Markovic se giró a medias hacia Faulques. Parecía realmente interesado.

– ¿Hizo la foto?

– Nunca se habría publicado. Así que no la hice.

– Pero sí hizo, y fueron publicadas, aquellas de hombres con neumáticos ardiendo en torno al cuello… En Sudáfrica, me parece.

– No crea. Descartaron las más crudas. A los anunciantes de automóviles, perfumes y relojes caros no les gusta ver sus reclamos junto a esa clase de escenas.

El croata seguía mirando al pintor de batallas. Su sonrisa era plácida. Fue entonces cuando dijo:

– Parece que estemos en un concurso de navajas rotas, señor Faulques.

Después de aquello Markovic se había vuelto otra vez hacia el mural. Estuvo así un rato muy largo. Al cabo encogió levemente los hombros, como respuesta a reflexiones íntimas.

– ¿Quién dijo: la guerra ha agotado las palabras?

– No lo sé. Me parece que es frase vieja.

– Y mentira, además. Quien dijo eso nunca estuvo en una.

– Así lo creo -Faulques sonreía a medias-. Puede que la guerra agote las palabras estúpidas, pero no las otras. Las que conocemos usted y yo.

Vuelto a medias, Markovic entornaba los párpados, cómplice.

– ¿Se refiere a esas que apenas se pronuncian, o surgen sólo ante quien las conoce?

– A esas.

El otro siguió contemplando el mural.

– ¿Sabe, señor Faulques?… Cuando después del campo de prisioneros fui a un hospital de Zagreb, lo primero que hice al salir fue sentarme en un café de la plaza Jelacic. A mirar a la gente, a escuchar sus palabras. Y no daba crédito a lo que oía: la conversación, las preocupaciones, las prioridades… Oyéndolos, me preguntaba: ¿Es que no se dan cuenta? ¿Qué importa el abollado del coche, la carrera en la media, la letra del televisor?… ¿Comprende a qué me refiero?

– Perfectamente.

– Eso me pasa todavía… ¿A usted no?… Entro en un tren, en un bar, camino por la calle y los veo alrededor. ¿De dónde salen?, me pregunto. ¿Soy yo un extraterrestre?… ¿De verdad no se dan cuenta de que el suyo no es un estado normal?

– No. No se dan cuenta.

Markovic se había quitado las gafas y comprobaba la limpieza de los cristales.

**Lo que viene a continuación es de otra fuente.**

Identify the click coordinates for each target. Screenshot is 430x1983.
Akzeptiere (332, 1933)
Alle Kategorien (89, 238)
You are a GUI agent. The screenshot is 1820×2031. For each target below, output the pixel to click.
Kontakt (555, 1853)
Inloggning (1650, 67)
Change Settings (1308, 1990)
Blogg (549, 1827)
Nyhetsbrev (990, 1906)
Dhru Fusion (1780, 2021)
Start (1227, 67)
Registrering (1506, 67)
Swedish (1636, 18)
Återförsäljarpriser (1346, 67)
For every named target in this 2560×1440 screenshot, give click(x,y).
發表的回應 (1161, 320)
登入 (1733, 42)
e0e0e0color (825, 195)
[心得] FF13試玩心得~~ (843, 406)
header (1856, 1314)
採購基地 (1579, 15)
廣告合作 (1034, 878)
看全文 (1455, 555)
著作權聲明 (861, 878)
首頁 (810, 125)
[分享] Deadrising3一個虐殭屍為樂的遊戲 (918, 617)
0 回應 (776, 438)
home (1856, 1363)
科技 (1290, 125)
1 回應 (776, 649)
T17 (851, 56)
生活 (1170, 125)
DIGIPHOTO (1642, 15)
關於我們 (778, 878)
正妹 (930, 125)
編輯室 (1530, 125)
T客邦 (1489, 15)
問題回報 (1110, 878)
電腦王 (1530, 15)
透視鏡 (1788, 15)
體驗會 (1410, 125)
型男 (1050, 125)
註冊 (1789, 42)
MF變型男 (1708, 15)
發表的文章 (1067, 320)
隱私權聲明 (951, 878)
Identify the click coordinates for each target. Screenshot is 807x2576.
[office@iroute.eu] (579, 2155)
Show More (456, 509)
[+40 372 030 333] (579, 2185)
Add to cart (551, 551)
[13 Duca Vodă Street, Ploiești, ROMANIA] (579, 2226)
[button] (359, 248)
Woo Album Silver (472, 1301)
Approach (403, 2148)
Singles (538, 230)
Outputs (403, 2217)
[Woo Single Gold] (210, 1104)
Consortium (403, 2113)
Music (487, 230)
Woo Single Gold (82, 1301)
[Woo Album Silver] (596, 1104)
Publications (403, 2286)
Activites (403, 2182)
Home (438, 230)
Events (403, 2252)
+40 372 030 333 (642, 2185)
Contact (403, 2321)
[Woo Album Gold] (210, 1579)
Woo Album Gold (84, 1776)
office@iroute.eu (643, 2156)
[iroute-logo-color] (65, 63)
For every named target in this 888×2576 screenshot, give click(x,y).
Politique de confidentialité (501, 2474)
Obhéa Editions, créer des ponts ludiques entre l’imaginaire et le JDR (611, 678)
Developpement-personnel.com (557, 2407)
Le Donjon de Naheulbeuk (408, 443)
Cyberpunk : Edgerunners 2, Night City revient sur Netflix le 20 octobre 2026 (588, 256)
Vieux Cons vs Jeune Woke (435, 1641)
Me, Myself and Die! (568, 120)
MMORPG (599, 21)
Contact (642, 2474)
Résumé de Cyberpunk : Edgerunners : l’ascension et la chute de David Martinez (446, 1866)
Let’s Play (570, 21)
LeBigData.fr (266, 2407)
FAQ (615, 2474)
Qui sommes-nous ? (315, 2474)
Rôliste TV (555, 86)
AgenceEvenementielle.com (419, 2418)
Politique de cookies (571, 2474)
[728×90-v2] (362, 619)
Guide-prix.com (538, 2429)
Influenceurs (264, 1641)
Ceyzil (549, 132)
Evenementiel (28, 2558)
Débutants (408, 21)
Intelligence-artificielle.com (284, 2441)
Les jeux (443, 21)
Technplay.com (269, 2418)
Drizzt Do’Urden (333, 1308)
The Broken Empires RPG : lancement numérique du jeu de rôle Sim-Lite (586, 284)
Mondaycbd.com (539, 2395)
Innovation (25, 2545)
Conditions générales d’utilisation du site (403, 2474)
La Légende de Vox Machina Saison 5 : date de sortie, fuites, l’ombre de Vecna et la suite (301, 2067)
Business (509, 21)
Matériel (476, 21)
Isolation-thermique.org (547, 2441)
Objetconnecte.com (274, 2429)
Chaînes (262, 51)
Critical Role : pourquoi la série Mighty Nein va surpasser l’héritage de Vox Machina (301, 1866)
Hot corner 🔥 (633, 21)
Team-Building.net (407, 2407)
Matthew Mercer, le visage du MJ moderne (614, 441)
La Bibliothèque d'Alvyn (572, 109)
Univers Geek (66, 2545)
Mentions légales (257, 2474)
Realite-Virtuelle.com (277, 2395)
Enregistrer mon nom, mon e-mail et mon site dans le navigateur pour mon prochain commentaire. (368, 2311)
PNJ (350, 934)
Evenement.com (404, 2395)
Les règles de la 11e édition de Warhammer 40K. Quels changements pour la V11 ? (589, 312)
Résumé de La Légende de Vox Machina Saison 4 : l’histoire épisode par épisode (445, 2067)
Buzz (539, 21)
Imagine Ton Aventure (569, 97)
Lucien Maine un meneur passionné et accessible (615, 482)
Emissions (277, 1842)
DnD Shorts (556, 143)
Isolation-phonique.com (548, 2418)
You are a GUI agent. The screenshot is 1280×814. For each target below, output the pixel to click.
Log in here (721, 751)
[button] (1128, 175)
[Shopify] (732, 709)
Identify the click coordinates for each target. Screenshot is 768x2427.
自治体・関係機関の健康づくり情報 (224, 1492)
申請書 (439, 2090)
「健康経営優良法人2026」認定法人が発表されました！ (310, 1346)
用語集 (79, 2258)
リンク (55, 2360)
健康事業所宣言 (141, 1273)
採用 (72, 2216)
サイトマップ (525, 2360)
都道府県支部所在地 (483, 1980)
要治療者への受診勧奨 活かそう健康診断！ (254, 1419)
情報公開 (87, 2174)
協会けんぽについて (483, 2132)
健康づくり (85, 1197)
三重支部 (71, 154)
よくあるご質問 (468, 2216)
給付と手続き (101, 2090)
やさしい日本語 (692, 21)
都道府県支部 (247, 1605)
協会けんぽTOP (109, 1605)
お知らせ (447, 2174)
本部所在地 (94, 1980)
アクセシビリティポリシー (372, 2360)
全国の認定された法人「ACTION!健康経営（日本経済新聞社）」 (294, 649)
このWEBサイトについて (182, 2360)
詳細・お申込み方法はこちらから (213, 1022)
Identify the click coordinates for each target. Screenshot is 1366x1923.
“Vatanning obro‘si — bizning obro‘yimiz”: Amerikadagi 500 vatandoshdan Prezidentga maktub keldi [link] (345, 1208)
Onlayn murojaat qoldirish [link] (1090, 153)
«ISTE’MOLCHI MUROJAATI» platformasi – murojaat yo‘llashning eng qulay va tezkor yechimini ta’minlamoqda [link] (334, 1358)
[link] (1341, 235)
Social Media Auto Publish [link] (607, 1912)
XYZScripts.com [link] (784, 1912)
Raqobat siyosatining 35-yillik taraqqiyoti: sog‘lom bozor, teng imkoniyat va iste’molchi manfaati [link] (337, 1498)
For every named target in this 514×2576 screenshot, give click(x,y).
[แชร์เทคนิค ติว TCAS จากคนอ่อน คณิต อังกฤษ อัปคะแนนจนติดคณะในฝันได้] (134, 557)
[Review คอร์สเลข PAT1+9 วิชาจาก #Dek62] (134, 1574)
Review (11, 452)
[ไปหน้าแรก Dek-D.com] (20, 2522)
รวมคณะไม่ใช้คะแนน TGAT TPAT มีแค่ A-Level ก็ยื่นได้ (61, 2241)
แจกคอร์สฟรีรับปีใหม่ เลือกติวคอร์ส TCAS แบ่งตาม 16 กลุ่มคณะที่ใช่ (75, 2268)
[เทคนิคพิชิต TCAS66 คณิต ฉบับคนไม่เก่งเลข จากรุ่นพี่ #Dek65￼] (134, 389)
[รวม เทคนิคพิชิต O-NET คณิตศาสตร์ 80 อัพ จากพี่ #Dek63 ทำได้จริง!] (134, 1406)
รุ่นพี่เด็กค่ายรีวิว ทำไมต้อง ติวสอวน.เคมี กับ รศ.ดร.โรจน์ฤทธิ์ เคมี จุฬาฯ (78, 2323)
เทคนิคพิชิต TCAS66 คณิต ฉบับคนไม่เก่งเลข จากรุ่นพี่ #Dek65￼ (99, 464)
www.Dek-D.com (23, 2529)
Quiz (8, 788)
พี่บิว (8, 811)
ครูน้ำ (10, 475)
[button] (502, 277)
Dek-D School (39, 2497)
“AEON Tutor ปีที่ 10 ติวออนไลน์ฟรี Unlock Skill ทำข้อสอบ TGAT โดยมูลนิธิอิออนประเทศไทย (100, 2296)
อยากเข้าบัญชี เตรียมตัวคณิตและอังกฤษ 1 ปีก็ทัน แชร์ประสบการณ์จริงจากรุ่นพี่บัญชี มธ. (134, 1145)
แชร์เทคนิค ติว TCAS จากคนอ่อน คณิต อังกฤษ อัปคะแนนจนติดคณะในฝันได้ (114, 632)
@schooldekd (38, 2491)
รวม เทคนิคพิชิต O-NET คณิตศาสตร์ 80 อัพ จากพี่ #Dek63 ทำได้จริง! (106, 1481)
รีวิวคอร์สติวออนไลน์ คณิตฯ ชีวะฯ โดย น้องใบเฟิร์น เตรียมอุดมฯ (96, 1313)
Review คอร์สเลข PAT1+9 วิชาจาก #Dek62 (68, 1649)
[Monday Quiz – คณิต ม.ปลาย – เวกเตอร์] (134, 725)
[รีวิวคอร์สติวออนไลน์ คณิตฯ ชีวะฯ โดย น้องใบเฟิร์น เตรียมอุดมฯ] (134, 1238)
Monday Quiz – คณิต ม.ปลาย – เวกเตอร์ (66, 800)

– ¿Sabe lo que creo después de mucho mirar sus fotos?… Que en la guerra, en vez de que la cámara sorprenda a gente normal haciendo cosas anormales, lo que hace es lo contrario. ¿No le parece?… Fotografiar a gente anormal haciendo cosas normales.

– En realidad es algo más complejo. O más simple. Gente normal haciendo cosas normales.

Markovic se quedó inmóvil. Luego asintió lentamente un par de veces y se puso las gafas.

– Bueno. Tampoco los culpo. Yo mismo no me enteraba antes -se volvió de pronto-. ¿Y usted?… ¿De verdad fue siempre lo que sus fotos dicen que es?

El pintor de batallas le sostuvo la mirada sin abrir la boca. Tras un momento, el otro encogió de nuevo los hombros.

– Nunca fue un fotógrafo común, señor Faulques.

– No sé lo que era… Sé lo que no era. Empecé como todos, me parece: testigo privilegiado de la Historia, peligro y aventura. Juventud. La diferencia es que la mayor parte de los fotógrafos de guerra que conocí descubrieron una ideología a posteriori… Con el tiempo se humanizaron, o fingieron hacerlo.

Markovic indicó el álbum sobre la mesa.

– Humanitario no es algo que yo diría de sus fotos.

– Es que la palabra humanitario estropea al fotógrafo. Lo vuelve consciente de sí mismo, y este deja de ver el mundo exterior a través del objetivo. Termina fotografiándose él.

– Pero usted no se retiró por eso…

– En cierto modo, sí. Yo también me fotografiaba a mí mismo, al final.

– ¿Y siempre sospechó del paisaje? ¿De la vida?

Faulques, que ordenaba unos pinceles con gesto distraído, reflexionó sobre aquello.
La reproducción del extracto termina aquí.